ChunYan ZHANG¹Bing Han¹Yanxia Li¹Yuxiang Wang¹Min Liu¹Min Zhong JIANG¹Han Wen WU¹Xiaozhi Liu¹Yafei Liu²Mingyong Liu^1*

• ¹Tianjin Fifth Central Hospital, Tianjin, China
• ²Peking University First Hospital, Beijing, China

ABSTRACT Small ubiquitin-related modifier (SUMO), a ubiquitin-like modification protein, has been implicated in aggressive progression of various tumor types. However, a comprehensive understanding of its mechanisms and the identification of valuable therapeutic targets remain challenging. This study aimed to investigate the expression patterns and clinical significance of key members of the SUMO pathway across multiple cancers, with the goal of identifying promising targets for therapy. Our results demonstrated significant activation of SUMO signaling in numerous tumors, which was associated with poor prognosis. Notably, we found that oxygen levels modulate tumor sensitivity to chemotherapy by regulating SUMOylation. Pharmacological inhibition of the core SUMOylation enzyme UBC9 using the chemical inhibitor Spectinomycin B1 UBC9 effectively suppressed tumor progression through widespread deSUMOylation of substrate proteins. However, this approach also induces side effects in organoids derived from normal mouse organs. In contrast, SENP5 showed tumor-specific overexpression and was found to specifically mediated the removal of SUMO2/3 modifications from target proteins, affecting a narrower set of pathways. Based on these findings, we hypothesized that targeting SENP5 may enable more precise inhibition of SUMOylation with reduced off-tumor toxicity.

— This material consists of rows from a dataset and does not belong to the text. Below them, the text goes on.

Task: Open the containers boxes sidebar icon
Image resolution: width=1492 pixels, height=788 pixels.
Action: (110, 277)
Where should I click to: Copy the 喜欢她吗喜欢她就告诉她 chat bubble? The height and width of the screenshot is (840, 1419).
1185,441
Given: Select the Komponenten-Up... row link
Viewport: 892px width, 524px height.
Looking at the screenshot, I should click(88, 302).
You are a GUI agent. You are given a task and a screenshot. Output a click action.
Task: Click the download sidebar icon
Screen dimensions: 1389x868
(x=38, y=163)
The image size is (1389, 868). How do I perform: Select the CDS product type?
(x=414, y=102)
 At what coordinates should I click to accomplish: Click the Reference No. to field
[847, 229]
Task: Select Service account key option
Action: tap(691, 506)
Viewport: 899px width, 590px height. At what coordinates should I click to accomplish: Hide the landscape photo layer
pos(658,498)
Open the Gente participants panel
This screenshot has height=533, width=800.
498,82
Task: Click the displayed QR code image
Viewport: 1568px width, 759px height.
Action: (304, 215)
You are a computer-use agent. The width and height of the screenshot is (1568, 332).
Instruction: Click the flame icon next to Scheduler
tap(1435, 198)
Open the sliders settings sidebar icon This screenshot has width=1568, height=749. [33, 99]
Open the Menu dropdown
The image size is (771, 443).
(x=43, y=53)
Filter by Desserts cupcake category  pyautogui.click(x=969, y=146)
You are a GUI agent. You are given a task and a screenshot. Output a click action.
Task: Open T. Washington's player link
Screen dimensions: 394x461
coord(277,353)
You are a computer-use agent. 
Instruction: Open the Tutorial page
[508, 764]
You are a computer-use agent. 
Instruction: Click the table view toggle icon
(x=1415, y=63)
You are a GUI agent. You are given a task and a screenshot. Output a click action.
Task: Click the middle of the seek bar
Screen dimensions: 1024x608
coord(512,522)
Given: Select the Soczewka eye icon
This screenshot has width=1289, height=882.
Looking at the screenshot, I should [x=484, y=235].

We validated these hypotheses-specifically, the role of SENP5 in promoting tumor progression via selective deSUMOylation and its potential as a therapeutic target with an improved safety profile-using experimental models including tumor cell lines, tumor-derived organoids, and fetal mouse liver and kidney organoids. In summary, our results indicate that inhibition of the SUMOylation pathway is a promising therapeutic strategy. The broader implication of our study is that the precision and safety of this approach are contingent upon targeting specific components such as SENP5, which offers a superior therapeutic window by avoiding the adverse effects associated with global SUMOylation inhibition.